Ideals and Quotient Rings -- Abstract Algebra 19 

Yes, this is a mistake - Michael got confused between the degree of a polynomial and the order of a polynomial, the latter being the _least_ power of x with a non-zero coefficient. So the ideal is I = {p(x) ϵ *Z* [x] : ord(p) ≥ 2}. For polynomials over any integral domain (here *Z* ) we have deg(pq) = deg(p) + deg(q), and for polynomials over a general ring we have deg(pq) ≤ deg(p) + deg(q) - likewise for the order we have over any integral domain that ord(pq) = ord(p) + ord(q), and over a general ring we have the inequality ord(pq) ≥ ord(p) + ord(q).

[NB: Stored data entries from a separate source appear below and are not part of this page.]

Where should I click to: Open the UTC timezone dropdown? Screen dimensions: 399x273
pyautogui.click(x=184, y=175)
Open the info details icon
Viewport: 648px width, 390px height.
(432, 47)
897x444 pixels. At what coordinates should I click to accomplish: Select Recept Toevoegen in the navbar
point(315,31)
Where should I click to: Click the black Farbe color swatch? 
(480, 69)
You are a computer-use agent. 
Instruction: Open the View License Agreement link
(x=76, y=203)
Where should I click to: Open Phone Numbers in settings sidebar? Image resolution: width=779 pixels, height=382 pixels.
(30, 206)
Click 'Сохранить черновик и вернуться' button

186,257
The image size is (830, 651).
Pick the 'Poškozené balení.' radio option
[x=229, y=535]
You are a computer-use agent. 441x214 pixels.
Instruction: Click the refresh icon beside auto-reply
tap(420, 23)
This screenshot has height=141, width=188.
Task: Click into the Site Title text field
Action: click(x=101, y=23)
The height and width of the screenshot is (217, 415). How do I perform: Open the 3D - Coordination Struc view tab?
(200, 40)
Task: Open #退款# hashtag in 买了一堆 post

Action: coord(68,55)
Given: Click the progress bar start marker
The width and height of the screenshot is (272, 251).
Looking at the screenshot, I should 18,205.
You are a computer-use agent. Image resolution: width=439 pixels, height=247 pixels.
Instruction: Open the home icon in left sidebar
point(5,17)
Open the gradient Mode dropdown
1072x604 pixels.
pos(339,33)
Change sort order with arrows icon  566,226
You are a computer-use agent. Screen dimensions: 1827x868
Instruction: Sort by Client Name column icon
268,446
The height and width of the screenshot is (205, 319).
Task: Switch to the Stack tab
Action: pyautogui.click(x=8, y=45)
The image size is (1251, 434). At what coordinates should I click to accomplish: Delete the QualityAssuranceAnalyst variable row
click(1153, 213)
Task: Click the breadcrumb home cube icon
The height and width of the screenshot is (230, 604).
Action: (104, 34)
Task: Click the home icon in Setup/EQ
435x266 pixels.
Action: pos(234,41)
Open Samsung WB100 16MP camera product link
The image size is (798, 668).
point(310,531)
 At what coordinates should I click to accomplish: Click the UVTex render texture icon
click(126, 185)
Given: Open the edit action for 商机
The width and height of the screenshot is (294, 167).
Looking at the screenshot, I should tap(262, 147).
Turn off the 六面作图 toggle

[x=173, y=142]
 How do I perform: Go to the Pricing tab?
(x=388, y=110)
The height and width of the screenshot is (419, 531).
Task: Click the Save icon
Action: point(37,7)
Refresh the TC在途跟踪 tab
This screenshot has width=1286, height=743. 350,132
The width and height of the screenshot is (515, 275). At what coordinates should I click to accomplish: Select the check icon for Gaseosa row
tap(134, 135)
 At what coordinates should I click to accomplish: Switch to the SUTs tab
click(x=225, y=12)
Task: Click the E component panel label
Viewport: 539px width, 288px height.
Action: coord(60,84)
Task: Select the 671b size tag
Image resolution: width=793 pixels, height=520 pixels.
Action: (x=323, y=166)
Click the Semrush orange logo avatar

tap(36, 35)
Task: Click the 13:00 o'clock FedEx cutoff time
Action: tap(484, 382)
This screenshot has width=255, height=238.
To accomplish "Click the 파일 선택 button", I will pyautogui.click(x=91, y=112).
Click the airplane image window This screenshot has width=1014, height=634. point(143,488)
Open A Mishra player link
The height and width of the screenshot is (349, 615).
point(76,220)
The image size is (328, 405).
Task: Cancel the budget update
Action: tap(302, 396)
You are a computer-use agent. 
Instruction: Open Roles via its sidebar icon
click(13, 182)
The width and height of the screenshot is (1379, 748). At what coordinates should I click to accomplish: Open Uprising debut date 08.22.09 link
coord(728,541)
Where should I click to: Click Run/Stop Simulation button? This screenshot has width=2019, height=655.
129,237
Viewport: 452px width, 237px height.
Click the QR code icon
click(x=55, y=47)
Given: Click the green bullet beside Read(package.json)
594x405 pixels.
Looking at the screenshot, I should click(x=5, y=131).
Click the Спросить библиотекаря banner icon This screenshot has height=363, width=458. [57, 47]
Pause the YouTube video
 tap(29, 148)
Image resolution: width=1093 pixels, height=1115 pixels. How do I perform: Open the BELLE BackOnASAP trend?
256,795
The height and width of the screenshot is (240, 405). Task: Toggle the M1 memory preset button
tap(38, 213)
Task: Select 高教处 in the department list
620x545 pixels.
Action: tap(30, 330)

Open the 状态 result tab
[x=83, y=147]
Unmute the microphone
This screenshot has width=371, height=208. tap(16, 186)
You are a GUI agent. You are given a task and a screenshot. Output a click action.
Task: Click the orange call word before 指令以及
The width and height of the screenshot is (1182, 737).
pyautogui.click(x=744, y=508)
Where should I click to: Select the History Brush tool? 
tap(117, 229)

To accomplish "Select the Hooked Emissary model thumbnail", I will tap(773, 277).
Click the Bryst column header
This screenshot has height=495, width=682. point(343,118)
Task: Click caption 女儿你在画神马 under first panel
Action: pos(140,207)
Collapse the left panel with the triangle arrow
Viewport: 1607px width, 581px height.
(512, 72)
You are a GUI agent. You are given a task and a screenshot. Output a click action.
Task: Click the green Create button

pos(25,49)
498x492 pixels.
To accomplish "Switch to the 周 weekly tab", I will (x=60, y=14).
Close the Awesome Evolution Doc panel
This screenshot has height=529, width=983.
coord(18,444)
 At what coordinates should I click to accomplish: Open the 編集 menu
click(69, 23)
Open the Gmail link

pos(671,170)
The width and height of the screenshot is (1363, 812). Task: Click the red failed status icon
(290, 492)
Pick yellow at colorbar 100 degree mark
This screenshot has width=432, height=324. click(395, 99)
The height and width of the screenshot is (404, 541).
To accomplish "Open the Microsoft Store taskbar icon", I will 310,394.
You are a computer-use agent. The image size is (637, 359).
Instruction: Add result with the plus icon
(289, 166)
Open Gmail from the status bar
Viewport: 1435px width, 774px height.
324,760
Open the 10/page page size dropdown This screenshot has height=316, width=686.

There are also inequalities for deg(p+q) and ord(p+q). (these are inequalities even over integral domains; for example over *Z* we have deg(pq) ≤ max(deg(p), deg(q)) where equality may not occur, e.g. deg((x^2 + x) + (1 - x^2)) = deg(x + 1) = 1 < 2 = max(deg(x^2 + x), deg(1 - x^2)).)

No, quotient rings may be an integral domain. For example, if R is a ring and I is a prime ideal of R, then R/I is an integral domain

@@fakezpred gotcha 👍🏻 thank you!